— Prompt —
In the radiotherapy case report below, rewrite the part that begins with "The Trilogy system’s PortalVision" and ends with "from the outset.", replacing "movie loops" with "video clips".

— Selected excerpt —

Dr. Lingareddy worked with John Fan, Ph.D., senior medical physicist, to create the treatment plan. “I contoured her normal lungs (right, left and total), heart, tumor volume, spinal cord. We started out with anterior/posterior fields to spare as much lung tissue as possible, but we knew that the volume of lung inside the treatment fields would be a problem. With our first plan, nearly 40 percent of the lung was receiving 20 Gy or more, and you generally want to keep that under 25 percent. But we tried other field arrangements and couldn’t do better. The patient consented to a treatment that might make her
oxygen-dependent. However, knowing that we were dealing with small cell lung cancer, we were hoping for a good response that would make it possible for us to replan her before her lung tissues reached tolerance levels.”
Imaging to Position the Patient for Treatment
Dr. Lingareddy’s clinical team used the Trilogy system’s On-Board Imager each day to position the patient for treatment. “We had elected not to place fiducial markers, so we used kV/MV image matching to line up soft tissue and bony structures. The mass was clearly apparent so it was easy to make the matches.”
The Trilogy system’s PortalVision MV imager was also used in cine mode to generate movie loops of the treatment fields during the first two treatments. “Those images showed the respiratory motion and allowed me to assess whether I had adequate margins,” Dr. Lingareddy said. Since then, Edward Hospital has added CT with gating — 4D CT — so that treatment plans can account for tumor motion from the outset.
Dr. Lingareddy’s clinical team began delivering 1.8 Gy per fraction, a low dose chosen because of the patient’s concurrent chemotherapy — she was receiving taxol and carboplatin — as well as the size of the tumor volume.
Cone-Beam CT Reveals When to Replan
On January 16, 2007 — two weeks into the treatment — Dr. Lingareddy checked to see if the treatment fields could be reduced. “We used the On-Board Imager to generate a cone-beam CT when her lungs were reaching 16 Gy because beyond 20 Gy, it would have been too late,” she said. “At 16.2 Gy, the GTV (gross tumor volume) had shrunk significantly. We were able to shrink the field size from 13.2 by 14.6 centimeters down to 11 by 9 centimeters. That reduced the volume over 75 percent, from 450 cubic centimeters to 104.6 cubic centimeters. The patient was elated.”
But Dr. Lingareddy wasn’t finished with her adaptations. “At some point, we needed to come off the spinal cord,” she said. “With concurrent chemotherapy, we have to be even more conservative than usual, so I wanted to keep spinal dose under 45 Gy. When we were approaching that dose level, we switched to a set of oblique fields that avoided the spinal cord altogether. We created a three-field plan: left anterior oblique (LAO), right posterior oblique (RPO), plus a left lateral field to bring the dose in more laterally. This actually improved the dose coverage.” Whereas the first plan had nearly 40 percent of the lung receiving 20 Gy or more, when the three plans were summed, only 21 percent of the patient’s lung finally received that much dose. “Making those adaptations enabled us to save more of her normal lung tissues,” Dr. Lingareddy said. “It meant the difference between being oxygen dependent or not.”
According to Dr. Lingareddy, the steps involved in adapting a radiotherapy plan based on images were greatly facilitated by the tight integration of the elements that make up the Trilogy treatment system she uses at Edward Cancer Center. “There are other technologies that would allow you to do daily imaging, but this system makes it easy to use those images efficiently. Simulation is tightly integrated with treatment planning, imaging and treatment delivery. Once we acquire the 3-D image, we can quickly and easily visualize the tumor response and use that information to modify the treatment plan. It’s very efficient for the patient as well as for us and very accurate.”

— Data extract —

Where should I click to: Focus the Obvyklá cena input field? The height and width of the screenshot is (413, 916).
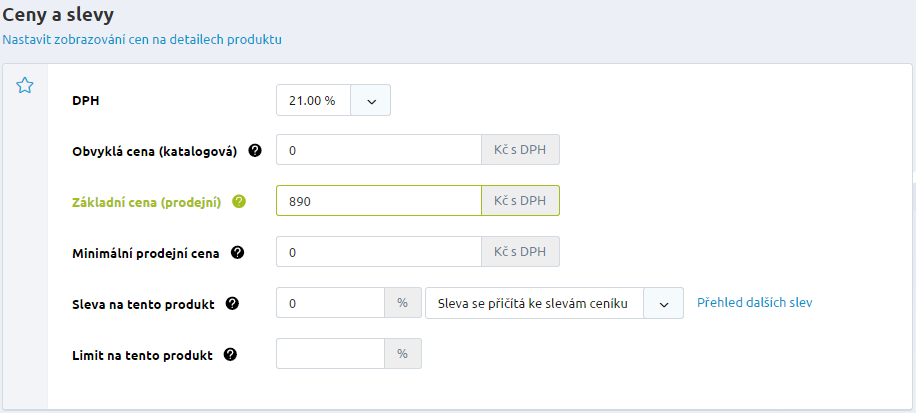click(378, 150)
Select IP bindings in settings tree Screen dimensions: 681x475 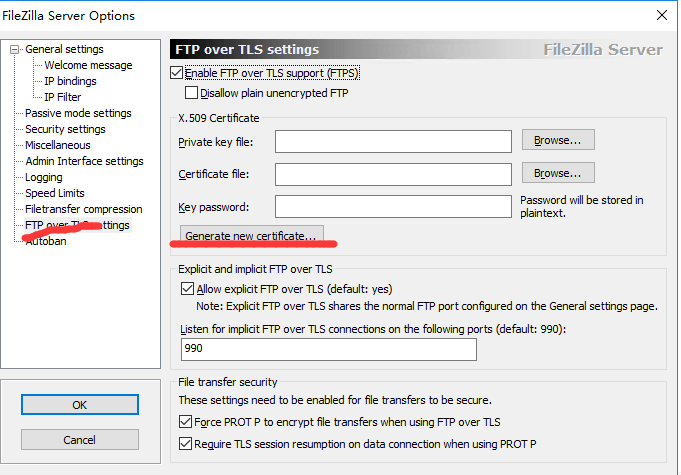[x=70, y=81]
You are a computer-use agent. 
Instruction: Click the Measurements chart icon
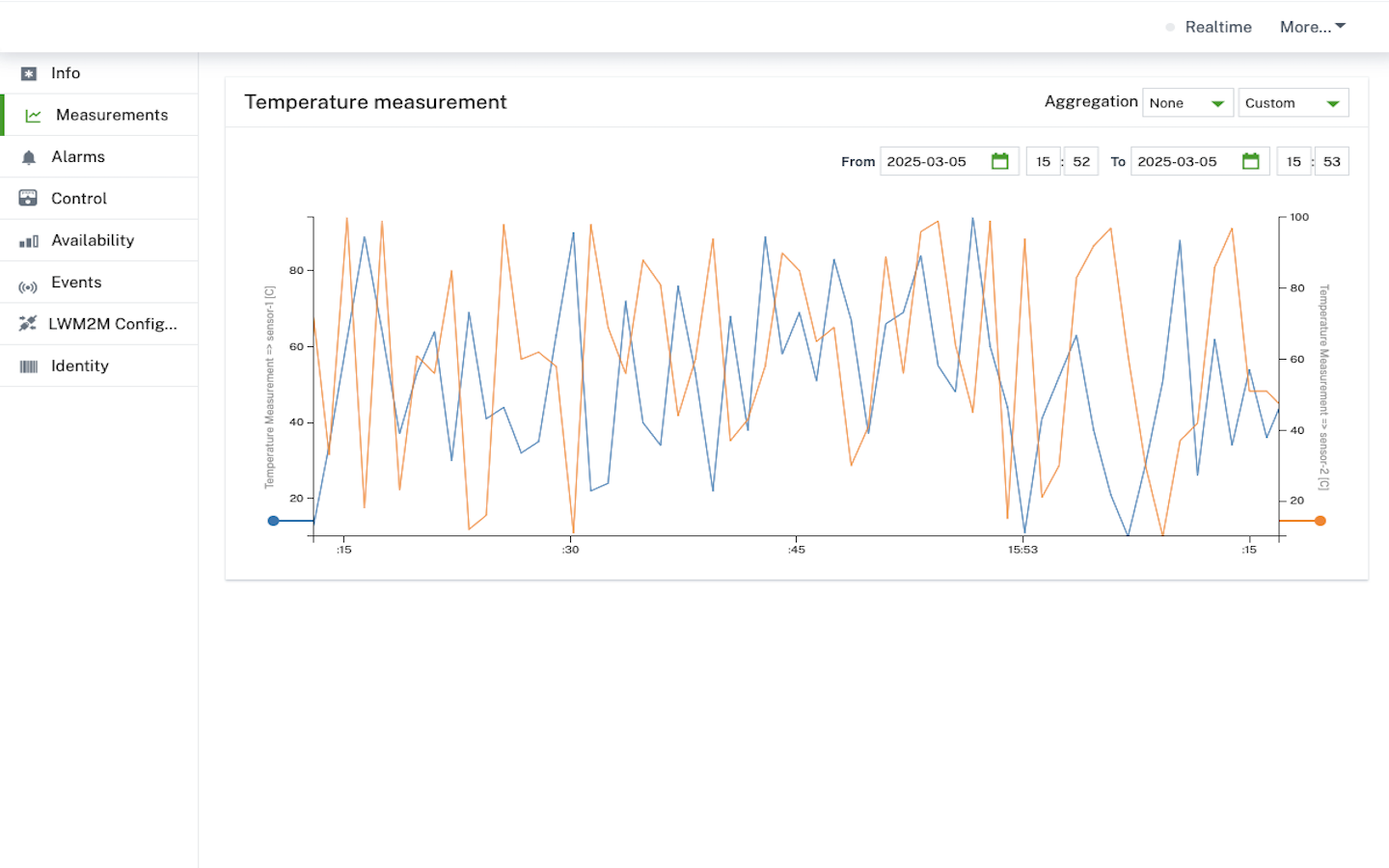pyautogui.click(x=33, y=116)
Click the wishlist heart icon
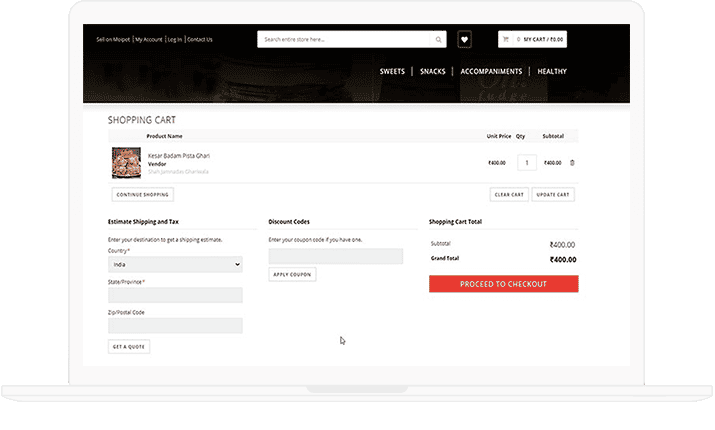The height and width of the screenshot is (430, 715). tap(464, 40)
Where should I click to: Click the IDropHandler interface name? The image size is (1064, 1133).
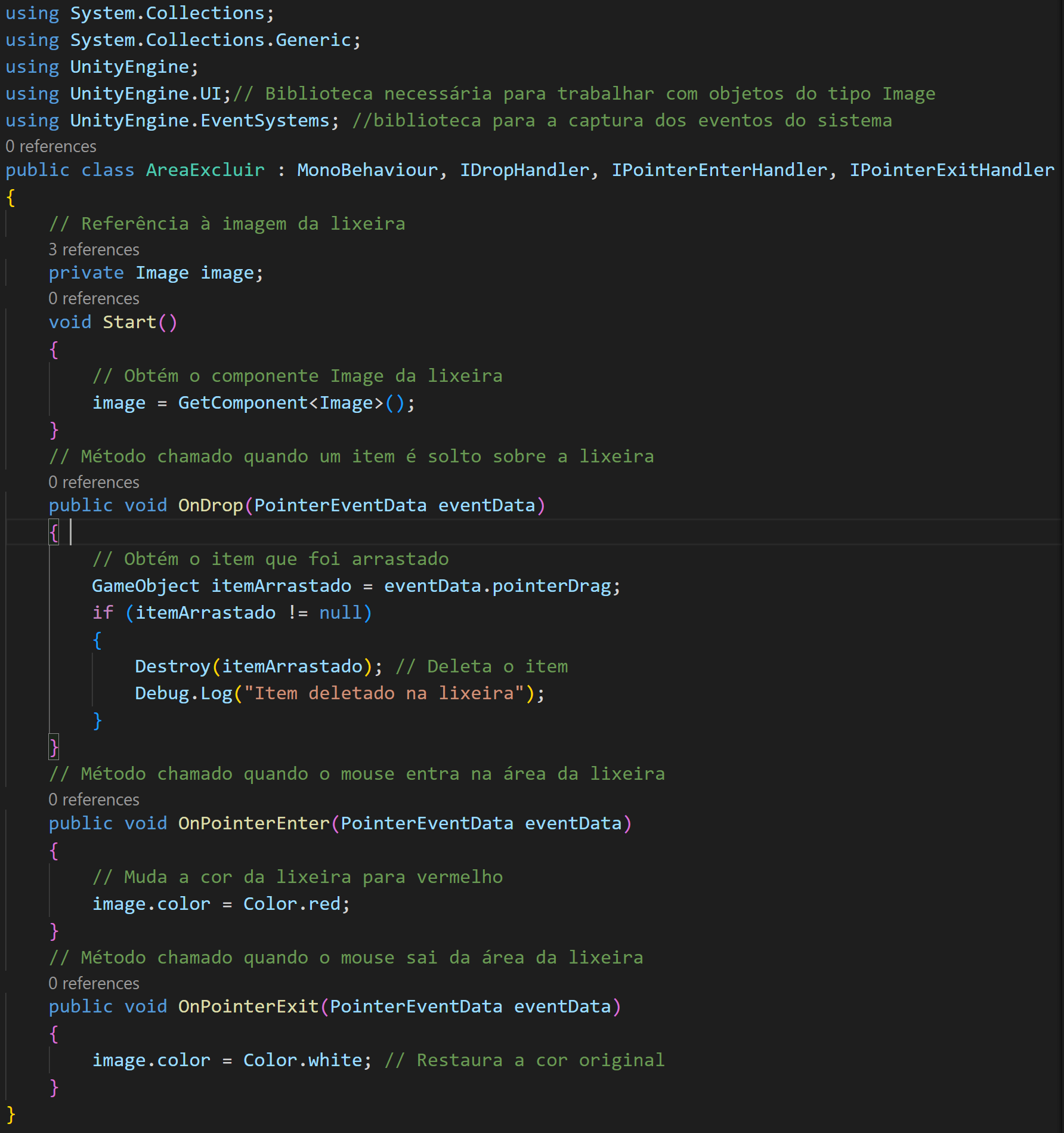[x=524, y=170]
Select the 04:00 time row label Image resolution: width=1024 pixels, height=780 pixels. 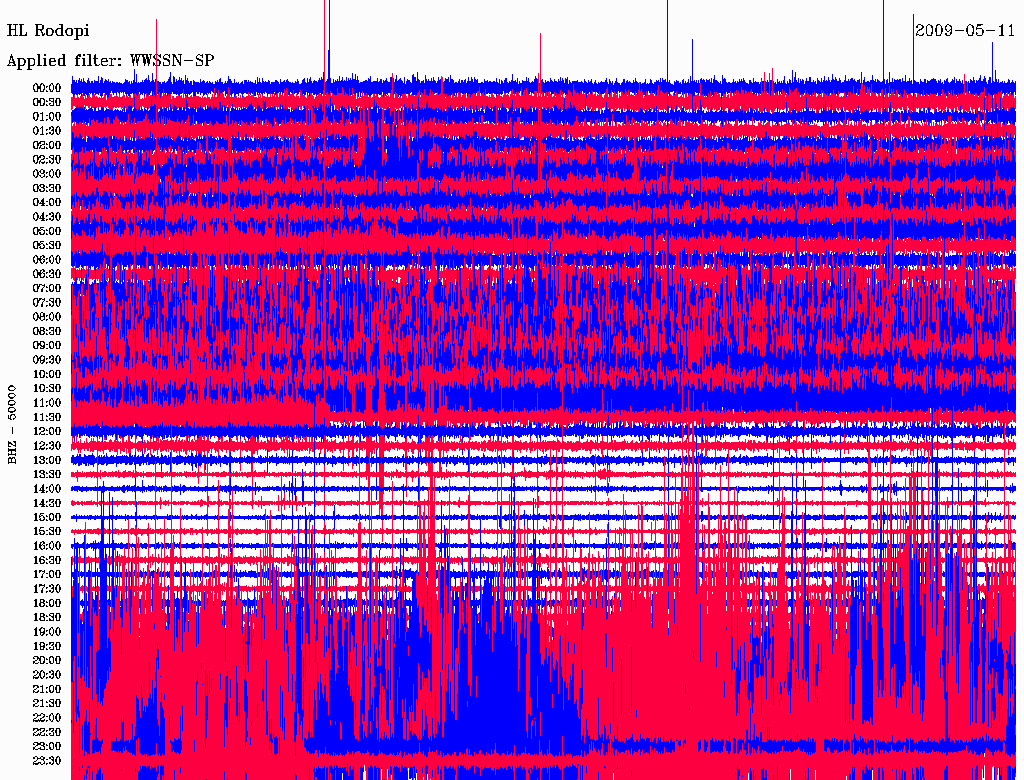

— Task solution —
The Trilogy system’s PortalVision MV imager was also used in cine mode to generate video clips of the treatment fields during the first two treatments. “Those images showed the respiratory motion and allowed me to assess whether I had adequate margins,” Dr. Lingareddy said. Since then, Edward Hospital has added CT with gating — 4D CT — so that treatment plans can account for tumor motion from the outset.